I had two large expansions left after Prosperity, so this left me one small expansion short. I had to make one more small expansion to go in between Hinterlands and the last large expansion. Well I didn’t have to, but you know. It was expected. So I made one. Guilds is thus the only expansion with no roots in Dominion as it existed prior to the main game being published. As it happens, the Base Cards product came out instead of Guilds, and then Dark Ages came out so we’d have a large expansion that year, so now the last expansion to be made is also the last to come out.
On my list of possible future mechanical themes, “tokens” was the easiest-sounding, so I went with that. There are a bunch of things you can do with tokens. My initial idea was to use them as money you could hang onto for later. This was simple and meant that any one card that used the tokens was useful by itself; there was no reason for anyone to insist on more than one token-involving card in the game at once, thus avoiding an issue that Alchemy had. The initial idea worked out and so there it is.

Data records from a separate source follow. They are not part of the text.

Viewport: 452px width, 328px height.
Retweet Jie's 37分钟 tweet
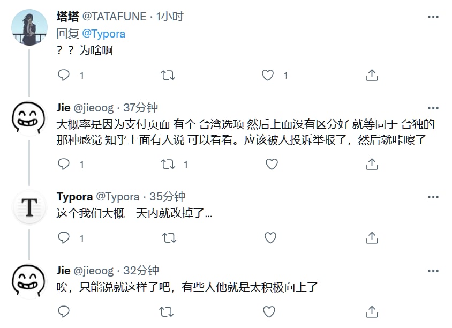pos(168,164)
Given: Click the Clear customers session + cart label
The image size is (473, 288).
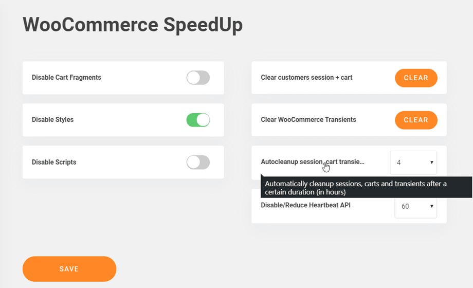Looking at the screenshot, I should (x=306, y=78).
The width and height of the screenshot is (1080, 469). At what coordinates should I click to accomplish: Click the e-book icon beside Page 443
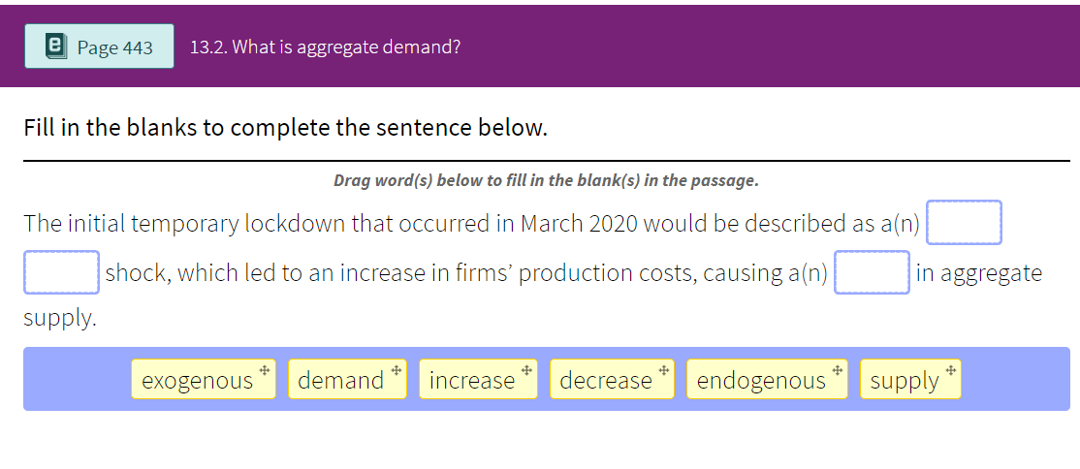click(57, 47)
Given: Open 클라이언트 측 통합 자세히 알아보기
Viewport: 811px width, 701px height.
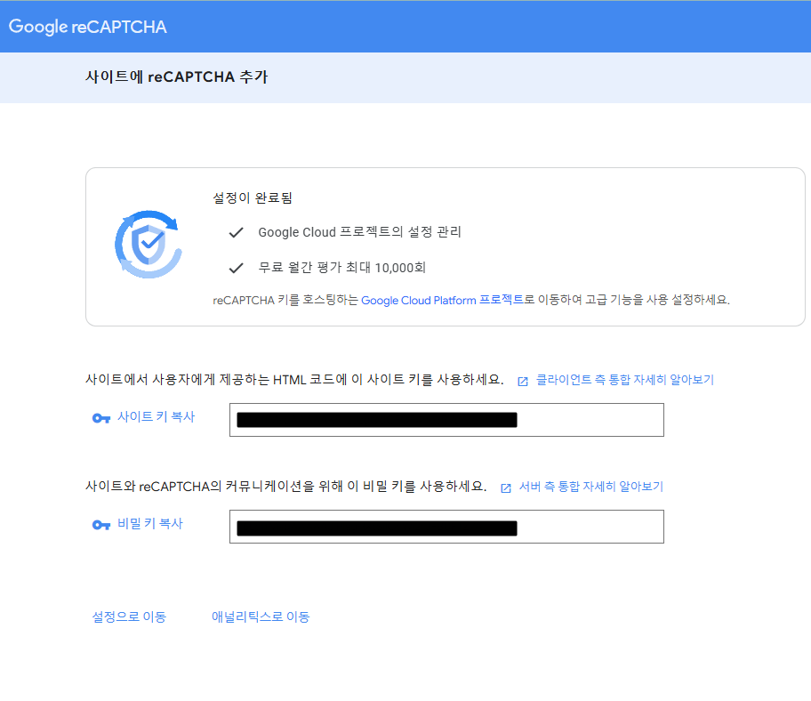Looking at the screenshot, I should 624,379.
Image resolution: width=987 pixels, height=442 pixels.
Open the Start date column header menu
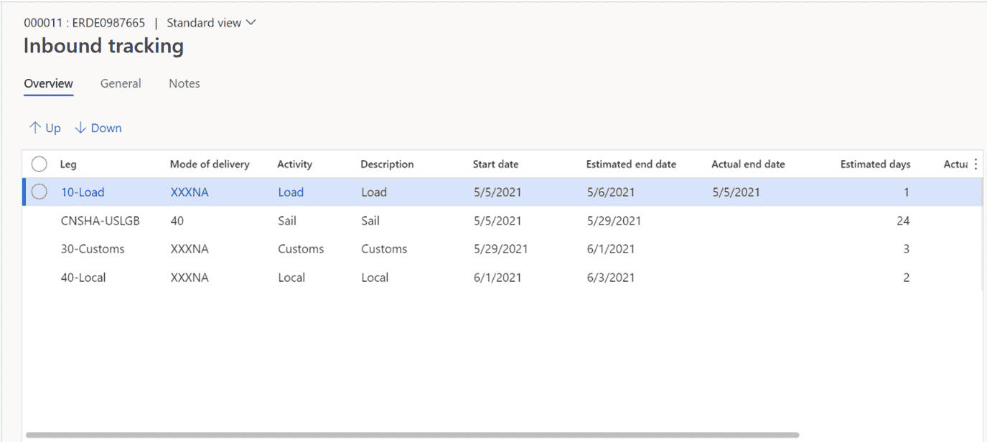click(x=495, y=164)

To supplement the tokens, I added the overpay cards. Overpay was a natural extension of the when-gain cards in Hinterlands, and was a good match for the tokens, since you could save up tokens for a big overpay. Two sub-themes is plenty for a small expansion, but I also flirted with a “name a card” sub-theme. In the end there’s just a hint of it.
Before picking the tokens and overpay themes, I considered revisiting duration cards. I asked Jay what he thought, and he said that something new would be better than more of an old thing. Some of you are reading this and wishing I’d gone with the duration cards, but man, I have no regrets there, I am pleased with what Guilds offers up instead.
When I first made cards for this set, I hadn’t picked out flavor for the set. So I gave some cards silly names, including Butcher, Baker, and Candlestick Maker. It turned out people really liked those names, so that ended up determining the set theme. There’s a lesson there for all of us.
On to the cards!
Advisor: Envoy was an Intrigue outtake. If it hadn’t been used as a promo, I would have eventually fixed it up. One day I decided, what’s stopping me? The key thing was to give it +1 Action, so that you didn’t just say, lol here are some actions you can’t play. I originally made Advisor for Dark Ages, but moved it here because it seemed to fit with the emphasis on decisions this set has.
Baker: Originally it didn’t have the setup part. It was just a very basic coin token card. When I thought of the setup thing, I realized that whatever card I put it on might sometimes not be bought, such that that starting coin token was all the card did. I decided that was okay though, and to just put the ability on something simple and likely to be bought.
Butcher: I wanted some other way to use coin tokens if I could get one. Butcher lets you spend them as part of a Remodel. It also gives you coin tokens, so it won’t be sad when there are no other coin tokens around. For a while I considered making a simpler version of this, but ended up going with the full-on tricky version. The wording is convuluted, and not even technically correct – it says “plus the number of coin tokens,” which never confuses anyone, but it should convert the units – “plus $1 per coin token.” It ended up with this phrasing because a phrasing that said “per coin token” got read by some people as gaining you a card per coin token spent, rather than adding them to the cost.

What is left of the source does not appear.